Friday 15 January 2010

Newly discovered Herculaneum relief: copy on permanent display


Latest mini-project carried out by the Superintendency at Herculaneum has been the creation of a copy of the marble relief found last year in the newly-named House of the Dionysian Reliefs in the Insulae Occidentalis (the corner of the ancient city that lies in the Villa of the Papyri archaeological area).

The copy has been installed at the ticket office at Herculaneum so that visitors can take a good close look - and touch it! The relief is also planned be one of the stops on a visit that is being designed for the blind and visually impaired by the Herculaneum Centre in the context of the Superintendency's ongoing commitment to provide greater access to the sites and their artefacts.

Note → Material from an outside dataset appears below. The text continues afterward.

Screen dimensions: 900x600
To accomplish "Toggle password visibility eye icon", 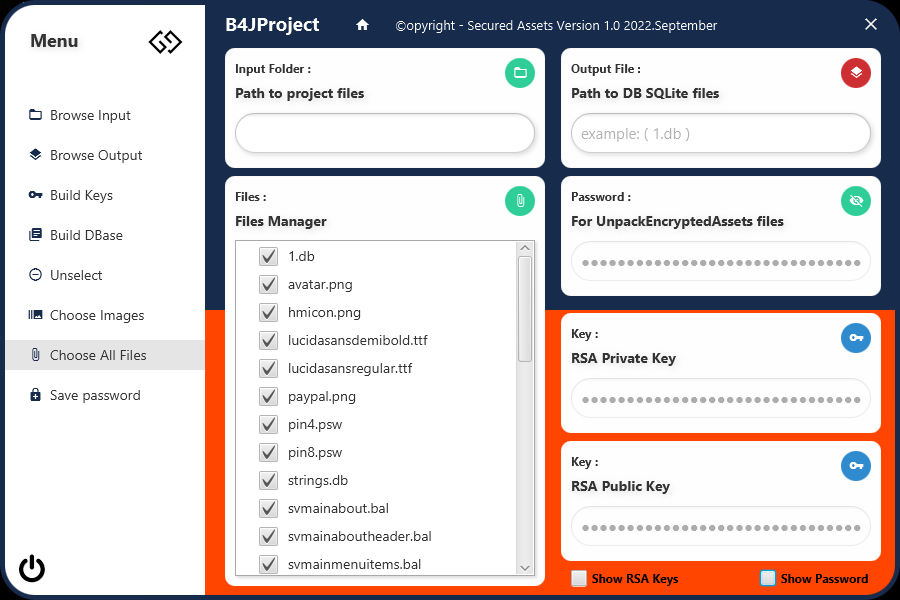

Here's a copy of the English text that accompanies the relief:

The latest discovery at Herculaneum
The marble relief on display here, which shows Dionysiac scenes, was discovered in Herculaneum on 18 February 2009. It was found in a large room with fourth-style decorations in a partly excavated luxury residence in the so-called north-west insula. It was inserted into the painted wall plaster of the east wall of the room at a height of 2 m from the floor.
In 1997 a similar relief, again with a Dionysiac setting, was removed from the south wall of the same room, where it had been inserted into the wall in the same way and at the same height from the floor.
Inserting marble reliefs (typoi) into wall decorations was particularly fashionable in the Roman world from the first century BC onwards. Rich and cultured patrons obtained original Greek works of art, or copies of them, from the antiquarian market and used them as prestigious ornaments in their homes. This can be seen in a passage of a letter dating to 67 BC (ad Atticum 1.10.3), in which Cicero asks a friend to purchase on his behalf two sculpted puteals (well heads) and, moreover, marble reliefs to insert in the painted decoration of his villa at Tusculum.
The recent discovery has allowed the technique used for embedding a typos in a wall to be recorded in detail: the face of the opus reticulatum wall was slightly hollowed out to a depth of 5 cm and the relief was placed in this niche without using mortar. Instead support was provided by two iron cramps on the long sides (1.08 m) and a single cramp on the short sides (0.66m) where there was no frame. Once painted plaster was added the edges were totally covered.
On the right-hand side of the Greek marble relief are a dancing Maenad and a bearded male divinity, probably Dionysius. While on the left there are two female figures in front of an archaistic statue of Dionysius with a kantharos (drinking vessel). The adult woman has her hand on the shoulder of the younger one in a protective gesture. The object in the hands of the young woman is difficult to identify: a tool or a torch, perhaps related to a particular ritual.
The relief was made in a neo-Attic workshop in the first half of the 1st century AD. It is not clear if there is a narrative connection between the two separate scenes, or if it is instead a pastiche where Dionysiac motifs and scenes were mixed or re-presented according to precise decisions made by the patron, who had chosen this theme for the south wall of the room as well.